MDG3: Strengthening women's strategic use of ICTs to combat violence against women and girls

In 2001, a man was charged with murdering his wife after he intercepted her email and learnt that she planned to leave him. Today, hundreds of Indian women denounce street sexual harassment in the Blank Noise Project Blogathon. Meanwhile the best-selling video game series Grand Theft Auto encourages its millions of players to treat female sex workers as objects of aggression and murder. These are just some examples of the tense and ambiguous relationship between the growth in use of information and communications technologies (ICTs) and the preservation and expansion of women’s rights, in particular the right of women and girls to live lives free from violence.

To APC, the most realistic and sustainable solution to the host of problems presented by these issues is the empowerment of women and girls through skills, knowledge, advocacy and community-building.

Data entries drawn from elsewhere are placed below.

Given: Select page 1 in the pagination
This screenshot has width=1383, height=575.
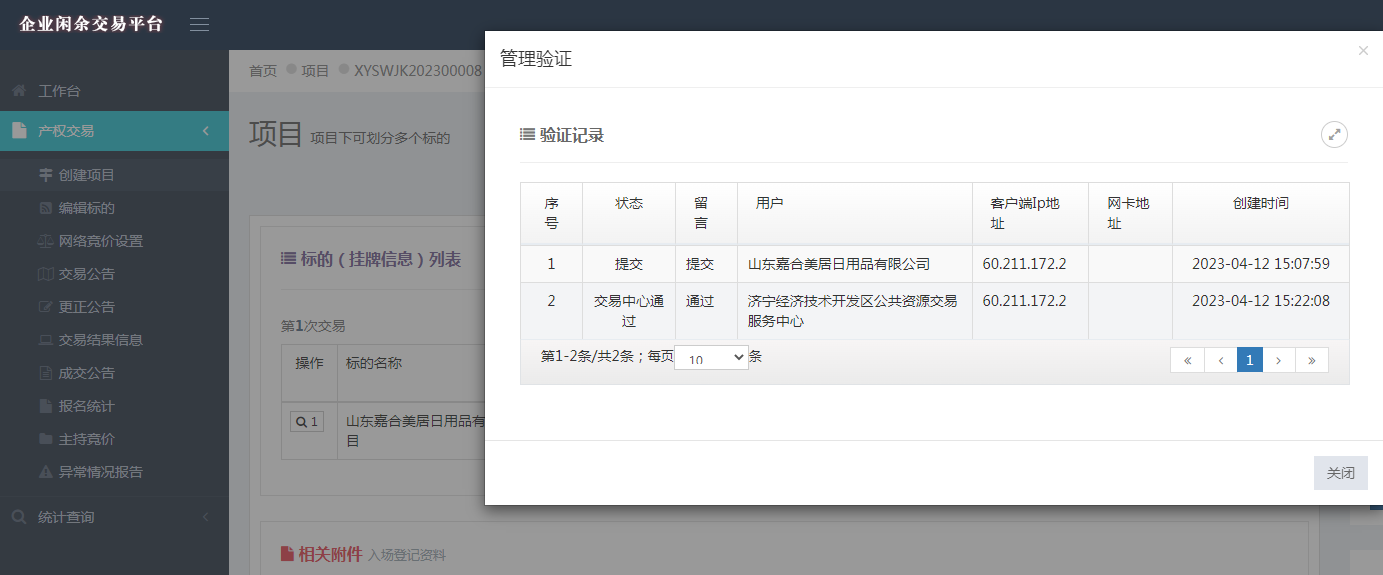Looking at the screenshot, I should pos(1249,360).
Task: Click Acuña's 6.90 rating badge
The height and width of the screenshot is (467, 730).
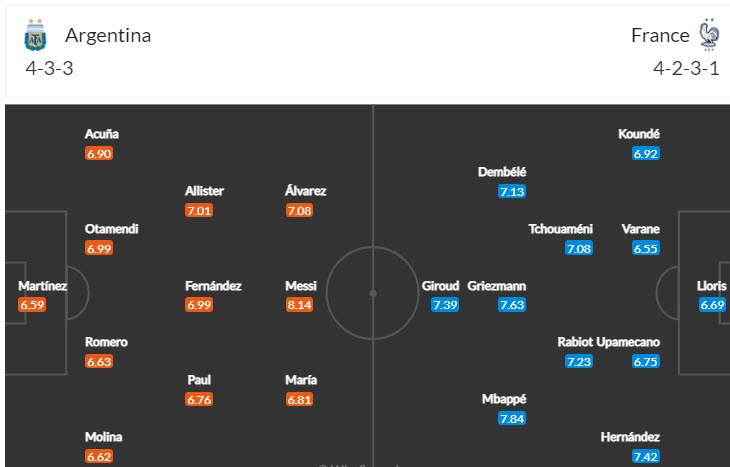Action: pos(99,154)
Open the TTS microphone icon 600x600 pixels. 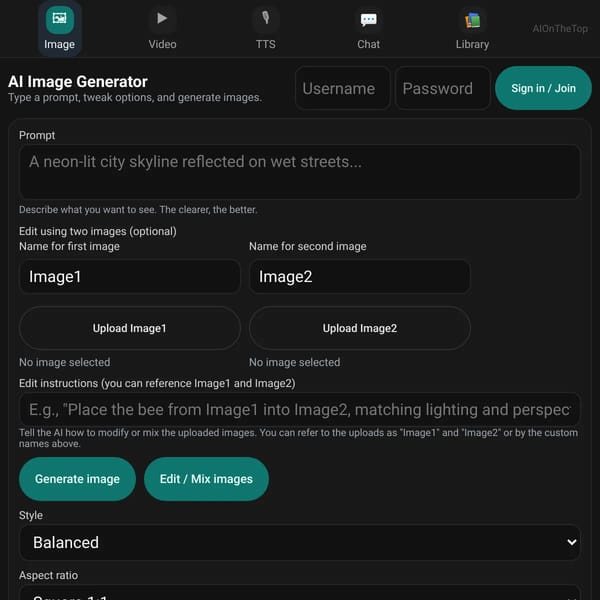[266, 18]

This two and a half year project which started in January 2009 aims to help women participants negotiate the fraught terrain of ICTs where freedoms go hand in hand with growing privacy and security concerns. In a multifaceted approach to the intersection between ICT use and violence against women and girls, APC is:

  • administering small grants for interventions aimed at stopping violence against women through the use of ICTs
  • localising the Take Back the Tech! campaign in the 12 selected countries
  • organising Feminist Tech Exchanges to build the capacity of women’s right activists, marginalised women and girls, including survivors of violence
  • catalysing policy advocacy processes to integrate women’s rights perspectives in ICT policies in national contexts
  • working to increase women’s involvement and leadership in ICT policy spaces that have an impact on women’s rights.

Ultimately, we want to help create a global community of women and adolescent girls who are critically taking up ICT tools and using them to change what the UN Millenium Project has called a global epidemic of violence.

What countries are involved?

The project will be carried out in 12 developing countries:

Africa: South Africa, Uganda, the Republic of Congo and the Democratic Republic of Congo (DRC).
Asia: Pakistan, Cambodia, Malaysia, and the Philippines.
Latin America: Argentina, Colombia, Mexico, and Brazil.

Who are the women and girls most likely to benefit?

Marginalised women: Survivors of domestic and sexual violence will participate directly in training activities. Vulnerable women, especially poor, rural and migrant women, will be reached in partnership with women’s rights organisations and work will be aimed at increasing their capacity to use technology for awareness-raising and educational rights-based campaigns.

Teenage girls: The project will reach out to adolescent girls and girls’ networks in target countries for participation in training activities, digital story telling workshops, and in the Take Back the Tech! campaign.

Women in armed conflict: The project will offer training on safe practices for internet and telecommunications use to women and women’s organisations working in conflict situations.